> _Written exercise_
Rewrite the records from the line containing "Viewport: 869px width, 629px" through the end of the records, requests included. Multiply each coordinate in the answers by 0.35 and round to the nearest whole number, with halves going up. Keep every other number as it is, and leave the pictures out.

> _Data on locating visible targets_
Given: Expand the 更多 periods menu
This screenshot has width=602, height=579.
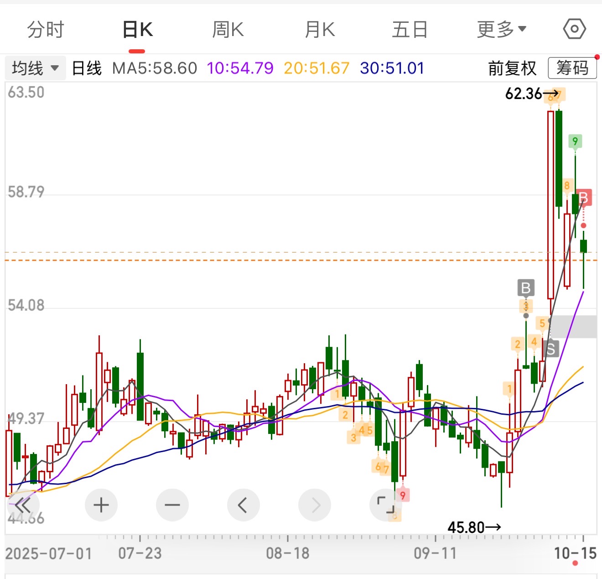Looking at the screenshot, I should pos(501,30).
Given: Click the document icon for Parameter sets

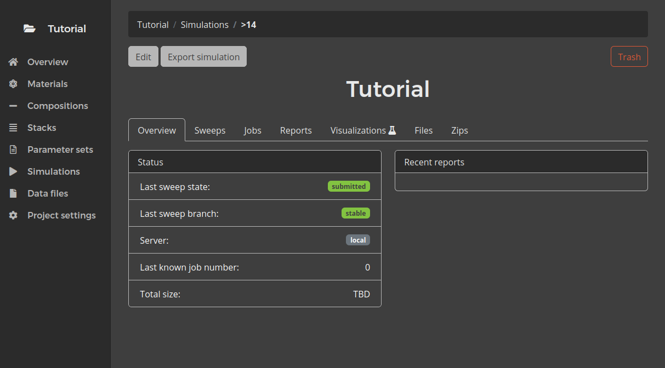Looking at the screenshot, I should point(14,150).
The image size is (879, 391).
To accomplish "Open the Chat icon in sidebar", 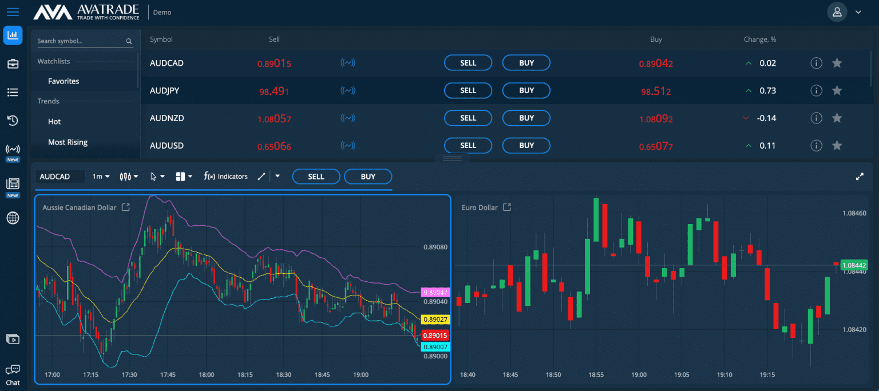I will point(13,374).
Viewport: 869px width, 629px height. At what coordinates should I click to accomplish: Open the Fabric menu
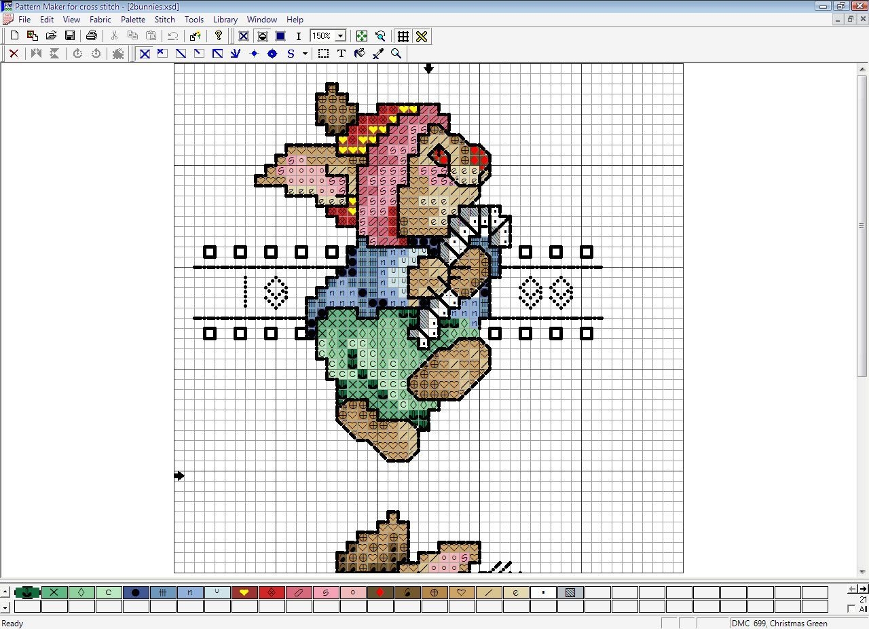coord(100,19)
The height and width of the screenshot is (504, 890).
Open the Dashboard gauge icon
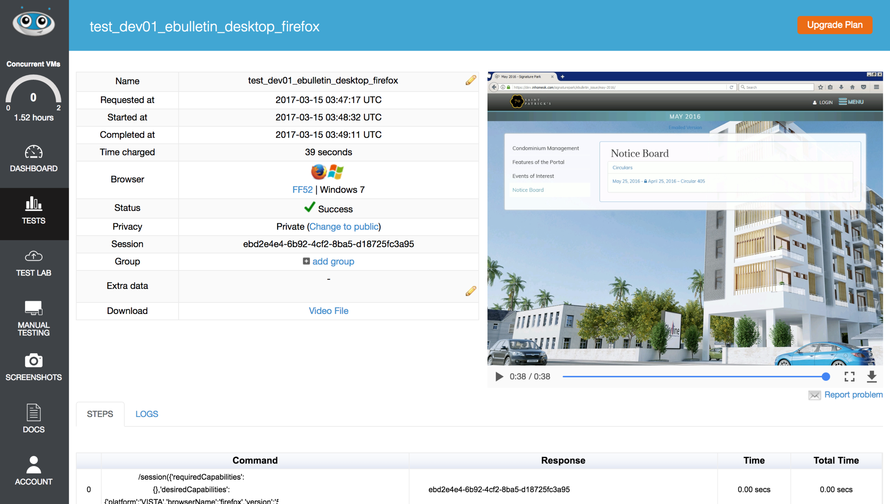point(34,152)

> _Full output_
Viewport: 869px width, 629px height. At what coordinates should I click to accomplish: Open the Fabric menu
coord(35,7)
The height and width of the screenshot is (504, 890).
Open the Dashboard gauge icon
point(12,53)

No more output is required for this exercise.